____ Extracted information

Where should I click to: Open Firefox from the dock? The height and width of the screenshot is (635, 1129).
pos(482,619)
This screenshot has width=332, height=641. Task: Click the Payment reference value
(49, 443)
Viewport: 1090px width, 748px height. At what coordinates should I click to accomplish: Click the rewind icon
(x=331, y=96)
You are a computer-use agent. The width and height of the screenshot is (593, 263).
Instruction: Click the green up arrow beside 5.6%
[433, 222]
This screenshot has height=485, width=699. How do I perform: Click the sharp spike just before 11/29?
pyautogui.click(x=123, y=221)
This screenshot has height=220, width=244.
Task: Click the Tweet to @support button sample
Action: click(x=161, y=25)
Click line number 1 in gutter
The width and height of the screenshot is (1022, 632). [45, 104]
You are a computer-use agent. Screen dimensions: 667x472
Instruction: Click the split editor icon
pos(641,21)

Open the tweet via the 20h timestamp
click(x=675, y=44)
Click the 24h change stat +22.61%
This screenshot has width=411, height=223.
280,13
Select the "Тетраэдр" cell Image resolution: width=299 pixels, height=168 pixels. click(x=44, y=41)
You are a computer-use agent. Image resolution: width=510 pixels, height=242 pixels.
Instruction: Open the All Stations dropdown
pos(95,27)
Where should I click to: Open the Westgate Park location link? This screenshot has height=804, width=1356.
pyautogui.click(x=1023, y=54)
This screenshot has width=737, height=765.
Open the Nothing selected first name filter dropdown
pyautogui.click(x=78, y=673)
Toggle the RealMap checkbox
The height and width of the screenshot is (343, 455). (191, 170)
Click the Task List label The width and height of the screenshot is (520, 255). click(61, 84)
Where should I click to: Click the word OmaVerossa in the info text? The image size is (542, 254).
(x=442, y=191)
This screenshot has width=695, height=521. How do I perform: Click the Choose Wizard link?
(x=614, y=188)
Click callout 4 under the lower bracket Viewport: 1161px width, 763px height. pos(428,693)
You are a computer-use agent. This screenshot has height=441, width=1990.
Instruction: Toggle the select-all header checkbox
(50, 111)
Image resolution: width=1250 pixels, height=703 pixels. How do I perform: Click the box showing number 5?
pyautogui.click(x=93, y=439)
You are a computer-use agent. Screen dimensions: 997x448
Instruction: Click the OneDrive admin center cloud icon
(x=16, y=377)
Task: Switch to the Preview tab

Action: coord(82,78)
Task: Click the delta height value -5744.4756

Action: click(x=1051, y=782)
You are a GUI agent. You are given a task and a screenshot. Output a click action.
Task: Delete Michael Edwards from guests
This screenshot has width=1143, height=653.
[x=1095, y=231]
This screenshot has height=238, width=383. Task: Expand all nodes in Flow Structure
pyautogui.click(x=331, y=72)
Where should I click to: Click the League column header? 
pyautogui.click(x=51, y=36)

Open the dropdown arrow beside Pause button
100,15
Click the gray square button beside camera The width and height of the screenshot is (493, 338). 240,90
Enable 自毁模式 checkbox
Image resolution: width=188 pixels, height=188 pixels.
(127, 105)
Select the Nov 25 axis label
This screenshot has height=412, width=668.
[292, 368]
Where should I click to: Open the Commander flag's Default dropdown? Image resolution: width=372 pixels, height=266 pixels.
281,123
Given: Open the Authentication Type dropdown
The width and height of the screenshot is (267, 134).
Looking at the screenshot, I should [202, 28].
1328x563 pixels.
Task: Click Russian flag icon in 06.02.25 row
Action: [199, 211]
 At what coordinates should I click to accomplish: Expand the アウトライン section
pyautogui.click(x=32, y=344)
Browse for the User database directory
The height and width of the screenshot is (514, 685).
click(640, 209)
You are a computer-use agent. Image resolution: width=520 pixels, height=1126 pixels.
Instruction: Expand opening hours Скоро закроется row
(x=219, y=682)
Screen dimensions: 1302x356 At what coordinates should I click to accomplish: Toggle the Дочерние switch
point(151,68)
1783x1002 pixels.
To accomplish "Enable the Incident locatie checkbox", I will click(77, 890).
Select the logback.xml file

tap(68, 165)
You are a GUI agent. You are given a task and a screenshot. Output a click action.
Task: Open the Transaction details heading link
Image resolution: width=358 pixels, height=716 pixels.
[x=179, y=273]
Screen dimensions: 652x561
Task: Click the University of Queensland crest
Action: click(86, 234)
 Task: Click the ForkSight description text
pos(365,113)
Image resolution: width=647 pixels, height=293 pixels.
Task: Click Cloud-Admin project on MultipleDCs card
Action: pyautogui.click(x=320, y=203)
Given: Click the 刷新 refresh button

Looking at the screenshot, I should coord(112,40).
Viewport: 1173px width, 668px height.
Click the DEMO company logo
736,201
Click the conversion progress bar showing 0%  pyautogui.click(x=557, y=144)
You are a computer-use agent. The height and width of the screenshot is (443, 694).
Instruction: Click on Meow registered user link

________

What to do
Each line above must be retyped exactly.

Output
Where should I click to: Open Firefox from the dock? The height and width of the screenshot is (635, 1129).
pos(482,619)
This screenshot has width=332, height=641. Task: Click the Payment reference value
(49, 443)
Viewport: 1090px width, 748px height. At what coordinates should I click to accomplish: Click the rewind icon
(x=331, y=96)
You are a computer-use agent. The width and height of the screenshot is (593, 263).
Instruction: Click the green up arrow beside 5.6%
[433, 222]
This screenshot has height=485, width=699. How do I perform: Click the sharp spike just before 11/29?
pyautogui.click(x=123, y=221)
This screenshot has height=220, width=244.
Task: Click the Tweet to @support button sample
Action: click(x=161, y=25)
Click line number 1 in gutter
The width and height of the screenshot is (1022, 632). [45, 104]
You are a computer-use agent. Screen dimensions: 667x472
Instruction: Click the split editor icon
pos(641,21)

Open the tweet via the 20h timestamp
click(x=675, y=44)
Click the 24h change stat +22.61%
This screenshot has width=411, height=223.
280,13
Select the "Тетраэдр" cell Image resolution: width=299 pixels, height=168 pixels. click(x=44, y=41)
You are a computer-use agent. Image resolution: width=510 pixels, height=242 pixels.
Instruction: Open the All Stations dropdown
pos(95,27)
Where should I click to: Open the Westgate Park location link? This screenshot has height=804, width=1356.
pyautogui.click(x=1023, y=54)
This screenshot has width=737, height=765.
Open the Nothing selected first name filter dropdown
pyautogui.click(x=78, y=673)
Toggle the RealMap checkbox
The height and width of the screenshot is (343, 455). (191, 170)
Click the Task List label The width and height of the screenshot is (520, 255). click(61, 84)
Where should I click to: Click the word OmaVerossa in the info text? The image size is (542, 254).
(x=442, y=191)
This screenshot has width=695, height=521. How do I perform: Click the Choose Wizard link?
(x=614, y=188)
Click callout 4 under the lower bracket Viewport: 1161px width, 763px height. pos(428,693)
You are a computer-use agent. This screenshot has height=441, width=1990.
Instruction: Toggle the select-all header checkbox
(50, 111)
Image resolution: width=1250 pixels, height=703 pixels. How do I perform: Click the box showing number 5?
pyautogui.click(x=93, y=439)
You are a computer-use agent. Screen dimensions: 997x448
Instruction: Click the OneDrive admin center cloud icon
(x=16, y=377)
Task: Switch to the Preview tab

Action: coord(82,78)
Task: Click the delta height value -5744.4756

Action: click(x=1051, y=782)
You are a GUI agent. You are given a task and a screenshot. Output a click action.
Task: Delete Michael Edwards from guests
This screenshot has width=1143, height=653.
[x=1095, y=231]
This screenshot has height=238, width=383. Task: Expand all nodes in Flow Structure
pyautogui.click(x=331, y=72)
Where should I click to: Click the League column header? 
pyautogui.click(x=51, y=36)

Open the dropdown arrow beside Pause button
100,15
Click the gray square button beside camera The width and height of the screenshot is (493, 338). 240,90
Enable 自毁模式 checkbox
Image resolution: width=188 pixels, height=188 pixels.
(127, 105)
Select the Nov 25 axis label
This screenshot has height=412, width=668.
[292, 368]
Where should I click to: Open the Commander flag's Default dropdown? Image resolution: width=372 pixels, height=266 pixels.
281,123
Given: Open the Authentication Type dropdown
The width and height of the screenshot is (267, 134).
Looking at the screenshot, I should [202, 28].
1328x563 pixels.
Task: Click Russian flag icon in 06.02.25 row
Action: [199, 211]
 At what coordinates should I click to accomplish: Expand the アウトライン section
pyautogui.click(x=32, y=344)
Browse for the User database directory
The height and width of the screenshot is (514, 685).
click(640, 209)
You are a computer-use agent. Image resolution: width=520 pixels, height=1126 pixels.
Instruction: Expand opening hours Скоро закроется row
(x=219, y=682)
Screen dimensions: 1302x356 At what coordinates should I click to accomplish: Toggle the Дочерние switch
point(151,68)
1783x1002 pixels.
To accomplish "Enable the Incident locatie checkbox", I will click(77, 890).
Select the logback.xml file

tap(68, 165)
You are a GUI agent. You are given a task and a screenshot. Output a click action.
Task: Open the Transaction details heading link
Image resolution: width=358 pixels, height=716 pixels.
[x=179, y=273]
Screen dimensions: 652x561
Task: Click the University of Queensland crest
Action: click(86, 234)
 Task: Click the ForkSight description text
pos(365,113)
Image resolution: width=647 pixels, height=293 pixels.
Task: Click Cloud-Admin project on MultipleDCs card
Action: pyautogui.click(x=320, y=203)
Given: Click the 刷新 refresh button

Looking at the screenshot, I should coord(112,40).
Viewport: 1173px width, 668px height.
Click the DEMO company logo
736,201
Click the conversion progress bar showing 0%  pyautogui.click(x=557, y=144)
You are a computer-use agent. The height and width of the screenshot is (443, 694).
Instruction: Click on Meow registered user link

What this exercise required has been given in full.